Sekretaris Deputi Bidang Sistem dan Tata Kelola Badan Gizi Nasional Ermia Sofiyessi mengungkapkan capaian tersebut tersebar di berbagai daerah seiring masifnya operasional SPPG.
"Capaian lapangan kerja baru di SPPG kita sudah mencapai 897.777," ujarnya.
Per 12 Februari 2026 tercatat sebanyak 21.897 SPPG telah beroperasi di seluruh Indonesia.
SPPG tersebut melayani 65 juta penerima manfaat yang terdiri atas siswa PAUD hingga SMA, ibu hamil, ibu menyusui, dan balita.
"Per 12 Februari ada 21.897 SPPG sudah berjalan.
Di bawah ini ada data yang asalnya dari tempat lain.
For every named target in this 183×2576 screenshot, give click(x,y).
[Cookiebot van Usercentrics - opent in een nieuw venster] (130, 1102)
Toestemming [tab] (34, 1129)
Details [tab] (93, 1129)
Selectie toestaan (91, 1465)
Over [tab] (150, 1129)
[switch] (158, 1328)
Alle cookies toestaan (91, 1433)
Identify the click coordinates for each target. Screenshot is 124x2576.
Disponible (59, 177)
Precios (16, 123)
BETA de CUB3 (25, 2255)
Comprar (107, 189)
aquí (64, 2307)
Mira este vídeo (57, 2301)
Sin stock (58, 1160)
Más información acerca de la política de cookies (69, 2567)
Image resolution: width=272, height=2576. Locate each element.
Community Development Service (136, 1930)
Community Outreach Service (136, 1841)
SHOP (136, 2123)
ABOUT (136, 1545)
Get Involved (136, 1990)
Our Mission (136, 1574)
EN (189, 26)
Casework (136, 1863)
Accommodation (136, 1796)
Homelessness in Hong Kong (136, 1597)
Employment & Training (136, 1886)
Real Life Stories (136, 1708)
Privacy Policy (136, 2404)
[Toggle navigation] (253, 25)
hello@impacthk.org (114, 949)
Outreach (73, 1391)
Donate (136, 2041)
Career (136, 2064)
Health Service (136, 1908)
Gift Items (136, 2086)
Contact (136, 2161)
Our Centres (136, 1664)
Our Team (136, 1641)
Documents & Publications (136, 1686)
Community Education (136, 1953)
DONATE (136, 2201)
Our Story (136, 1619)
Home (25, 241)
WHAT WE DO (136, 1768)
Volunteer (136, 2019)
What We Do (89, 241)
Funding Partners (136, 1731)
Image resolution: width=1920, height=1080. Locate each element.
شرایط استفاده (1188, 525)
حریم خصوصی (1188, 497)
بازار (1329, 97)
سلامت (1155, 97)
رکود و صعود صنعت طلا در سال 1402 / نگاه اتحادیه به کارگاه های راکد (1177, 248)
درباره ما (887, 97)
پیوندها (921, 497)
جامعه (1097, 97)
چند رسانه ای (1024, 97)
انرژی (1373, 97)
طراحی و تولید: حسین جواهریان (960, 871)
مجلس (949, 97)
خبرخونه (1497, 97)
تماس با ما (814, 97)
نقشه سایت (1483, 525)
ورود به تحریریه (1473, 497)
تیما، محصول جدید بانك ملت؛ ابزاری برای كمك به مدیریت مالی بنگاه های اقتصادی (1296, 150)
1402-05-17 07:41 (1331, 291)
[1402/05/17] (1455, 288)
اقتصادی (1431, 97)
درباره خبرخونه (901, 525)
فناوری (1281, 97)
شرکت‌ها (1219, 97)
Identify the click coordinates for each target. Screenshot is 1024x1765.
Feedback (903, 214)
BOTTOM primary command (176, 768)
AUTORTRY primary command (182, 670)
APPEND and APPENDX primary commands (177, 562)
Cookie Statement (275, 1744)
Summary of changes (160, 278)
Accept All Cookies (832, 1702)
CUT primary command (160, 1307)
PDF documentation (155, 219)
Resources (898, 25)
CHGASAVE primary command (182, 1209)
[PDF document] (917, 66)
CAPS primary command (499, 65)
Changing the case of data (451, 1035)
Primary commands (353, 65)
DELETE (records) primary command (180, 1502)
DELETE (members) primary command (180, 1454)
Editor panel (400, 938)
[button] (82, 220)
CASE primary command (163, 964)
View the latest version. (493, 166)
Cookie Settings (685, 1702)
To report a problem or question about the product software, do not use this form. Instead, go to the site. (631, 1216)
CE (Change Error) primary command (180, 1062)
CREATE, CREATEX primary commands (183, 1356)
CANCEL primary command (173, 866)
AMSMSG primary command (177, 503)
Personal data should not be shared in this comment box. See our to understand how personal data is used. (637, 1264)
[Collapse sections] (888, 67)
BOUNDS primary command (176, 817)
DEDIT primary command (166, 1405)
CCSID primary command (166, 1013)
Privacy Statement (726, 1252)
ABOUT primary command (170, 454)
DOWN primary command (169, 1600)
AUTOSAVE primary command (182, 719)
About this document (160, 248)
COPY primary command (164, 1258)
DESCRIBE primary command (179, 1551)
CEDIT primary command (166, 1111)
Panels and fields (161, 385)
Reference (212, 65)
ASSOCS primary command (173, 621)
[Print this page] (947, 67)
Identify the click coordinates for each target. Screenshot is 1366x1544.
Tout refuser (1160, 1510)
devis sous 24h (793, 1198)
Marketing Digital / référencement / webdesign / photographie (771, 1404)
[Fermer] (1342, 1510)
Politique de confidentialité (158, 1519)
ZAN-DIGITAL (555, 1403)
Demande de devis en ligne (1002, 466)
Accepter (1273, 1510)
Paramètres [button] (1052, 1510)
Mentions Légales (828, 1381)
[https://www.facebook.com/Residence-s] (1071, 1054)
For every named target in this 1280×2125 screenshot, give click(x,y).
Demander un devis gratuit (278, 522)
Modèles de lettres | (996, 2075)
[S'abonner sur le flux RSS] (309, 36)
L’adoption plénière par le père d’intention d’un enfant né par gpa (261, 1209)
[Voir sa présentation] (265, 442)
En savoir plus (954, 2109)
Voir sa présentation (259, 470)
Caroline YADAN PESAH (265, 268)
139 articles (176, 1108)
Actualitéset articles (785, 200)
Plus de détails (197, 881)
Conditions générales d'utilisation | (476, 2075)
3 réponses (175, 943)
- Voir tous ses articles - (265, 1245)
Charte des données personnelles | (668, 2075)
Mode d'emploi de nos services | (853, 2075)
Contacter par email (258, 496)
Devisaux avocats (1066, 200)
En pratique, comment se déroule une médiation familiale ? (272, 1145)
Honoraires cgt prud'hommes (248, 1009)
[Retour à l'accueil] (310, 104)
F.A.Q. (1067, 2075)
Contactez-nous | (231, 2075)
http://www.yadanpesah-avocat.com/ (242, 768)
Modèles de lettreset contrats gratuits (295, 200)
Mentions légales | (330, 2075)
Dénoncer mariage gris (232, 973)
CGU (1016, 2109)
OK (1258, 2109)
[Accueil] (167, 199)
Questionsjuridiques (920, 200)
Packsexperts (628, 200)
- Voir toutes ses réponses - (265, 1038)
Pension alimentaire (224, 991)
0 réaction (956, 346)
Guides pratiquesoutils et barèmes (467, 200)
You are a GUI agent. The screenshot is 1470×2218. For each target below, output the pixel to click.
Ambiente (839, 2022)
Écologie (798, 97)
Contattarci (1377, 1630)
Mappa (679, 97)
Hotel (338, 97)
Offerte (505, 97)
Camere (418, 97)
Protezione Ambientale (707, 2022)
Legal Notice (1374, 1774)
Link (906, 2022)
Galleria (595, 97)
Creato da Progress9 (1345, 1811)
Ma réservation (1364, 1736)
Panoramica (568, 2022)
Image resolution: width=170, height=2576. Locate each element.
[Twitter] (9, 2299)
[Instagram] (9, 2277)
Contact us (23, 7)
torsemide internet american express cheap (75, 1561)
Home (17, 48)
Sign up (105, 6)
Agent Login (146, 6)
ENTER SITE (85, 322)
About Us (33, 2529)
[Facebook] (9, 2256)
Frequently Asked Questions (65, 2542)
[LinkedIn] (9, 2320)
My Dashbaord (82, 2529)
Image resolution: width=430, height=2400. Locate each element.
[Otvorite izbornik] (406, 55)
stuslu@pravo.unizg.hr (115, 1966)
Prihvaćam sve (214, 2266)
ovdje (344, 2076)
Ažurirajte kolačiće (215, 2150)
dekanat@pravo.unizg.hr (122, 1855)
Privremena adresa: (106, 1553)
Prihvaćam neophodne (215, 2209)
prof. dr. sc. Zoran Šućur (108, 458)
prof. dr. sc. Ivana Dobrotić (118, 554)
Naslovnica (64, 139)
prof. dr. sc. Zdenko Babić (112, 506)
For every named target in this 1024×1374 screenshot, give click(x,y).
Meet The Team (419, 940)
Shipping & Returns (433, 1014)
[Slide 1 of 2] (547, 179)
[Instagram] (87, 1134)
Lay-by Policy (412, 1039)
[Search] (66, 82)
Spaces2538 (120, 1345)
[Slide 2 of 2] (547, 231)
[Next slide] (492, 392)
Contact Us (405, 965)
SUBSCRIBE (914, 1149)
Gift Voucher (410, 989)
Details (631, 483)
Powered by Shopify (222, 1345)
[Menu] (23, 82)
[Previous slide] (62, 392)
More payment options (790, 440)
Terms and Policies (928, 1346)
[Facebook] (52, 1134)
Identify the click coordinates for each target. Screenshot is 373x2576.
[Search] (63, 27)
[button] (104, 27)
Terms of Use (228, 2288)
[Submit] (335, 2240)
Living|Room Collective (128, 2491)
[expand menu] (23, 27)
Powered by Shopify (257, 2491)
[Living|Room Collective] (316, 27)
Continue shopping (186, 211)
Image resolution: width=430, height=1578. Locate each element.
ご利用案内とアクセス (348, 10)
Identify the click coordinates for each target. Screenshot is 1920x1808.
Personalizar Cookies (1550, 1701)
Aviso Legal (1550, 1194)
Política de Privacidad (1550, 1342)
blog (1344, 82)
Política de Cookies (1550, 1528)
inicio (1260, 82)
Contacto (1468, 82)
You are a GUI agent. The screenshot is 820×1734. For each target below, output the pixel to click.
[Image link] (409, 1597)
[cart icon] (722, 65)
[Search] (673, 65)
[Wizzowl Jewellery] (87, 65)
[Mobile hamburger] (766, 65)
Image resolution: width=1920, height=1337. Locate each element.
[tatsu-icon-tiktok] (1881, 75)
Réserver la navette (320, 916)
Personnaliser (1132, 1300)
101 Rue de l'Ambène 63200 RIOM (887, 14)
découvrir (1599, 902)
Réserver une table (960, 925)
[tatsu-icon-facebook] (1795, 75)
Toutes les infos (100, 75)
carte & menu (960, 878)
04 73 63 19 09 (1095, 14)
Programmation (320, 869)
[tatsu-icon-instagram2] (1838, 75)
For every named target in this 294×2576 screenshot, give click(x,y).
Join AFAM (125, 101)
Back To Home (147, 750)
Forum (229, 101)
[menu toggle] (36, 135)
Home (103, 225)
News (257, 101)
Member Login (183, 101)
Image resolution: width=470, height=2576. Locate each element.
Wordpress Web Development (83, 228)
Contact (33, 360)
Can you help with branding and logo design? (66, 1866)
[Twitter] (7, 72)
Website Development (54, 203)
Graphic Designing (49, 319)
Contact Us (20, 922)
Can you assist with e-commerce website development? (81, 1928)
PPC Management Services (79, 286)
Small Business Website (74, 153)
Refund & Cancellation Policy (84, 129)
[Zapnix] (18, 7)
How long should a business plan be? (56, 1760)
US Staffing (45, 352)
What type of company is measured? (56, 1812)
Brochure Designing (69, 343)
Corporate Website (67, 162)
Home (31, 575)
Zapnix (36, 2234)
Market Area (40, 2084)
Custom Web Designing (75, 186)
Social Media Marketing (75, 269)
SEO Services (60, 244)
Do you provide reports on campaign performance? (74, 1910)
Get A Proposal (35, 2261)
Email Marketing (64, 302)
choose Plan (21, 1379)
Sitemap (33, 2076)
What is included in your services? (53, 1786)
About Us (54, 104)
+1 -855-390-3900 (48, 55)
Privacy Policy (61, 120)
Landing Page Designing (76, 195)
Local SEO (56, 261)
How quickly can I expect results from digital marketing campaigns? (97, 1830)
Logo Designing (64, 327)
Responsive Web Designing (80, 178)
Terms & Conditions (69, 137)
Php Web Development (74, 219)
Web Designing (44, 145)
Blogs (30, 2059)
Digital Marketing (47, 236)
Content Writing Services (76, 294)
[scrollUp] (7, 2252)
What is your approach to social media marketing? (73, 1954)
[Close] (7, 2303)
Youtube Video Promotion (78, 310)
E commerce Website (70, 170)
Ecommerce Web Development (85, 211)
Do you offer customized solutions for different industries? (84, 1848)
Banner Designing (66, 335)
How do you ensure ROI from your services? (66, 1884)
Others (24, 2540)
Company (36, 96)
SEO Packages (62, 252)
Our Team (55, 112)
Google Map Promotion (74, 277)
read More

Saat ini portal sudah ditutup, hanya menunggu proses pembangunan sampai selesai. Penerima manfaat saat ini sudah mencapai 65 juta," kata Ermia.
Target Penambahan SPPG dan Penerima Manfaat
BGN menargetkan pada Maret 2026 sebanyak 23 ribu SPPG sudah dapat beroperasi untuk mendukung pelaksanaan Program MBG.
Saat ini terdapat 5.000 SPPG yang masih dalam proses pembangunan.
Pada tahun 2025 tercatat total 32 ribu SPPG telah beroperasi.
Karena animo masyarakat yang tinggi, pada tahun 2026 BGN menambah target menjadi 33.670 SPPG.
Dari total target 2026 tersebut, sebanyak 25.400 SPPG akan berada di daerah aglomerasi dan 8.270 SPPG di daerah terpencil.
Guru dan Tendik Resmi Jadi Penerima Manfaat
Mulai Januari 2026, guru dan tenaga kependidikan resmi menjadi penerima manfaat Program MBG.
"Tahun 2026 juga terdapat penambahan penerima manfaat, dimana tahun 2025 guru dan tenaga kependidikan belum mendapatkan MBG, maka mulai Januari 2026 guru dan tenaga kependidikan sudah menerima di sekolah," tutur Ermia.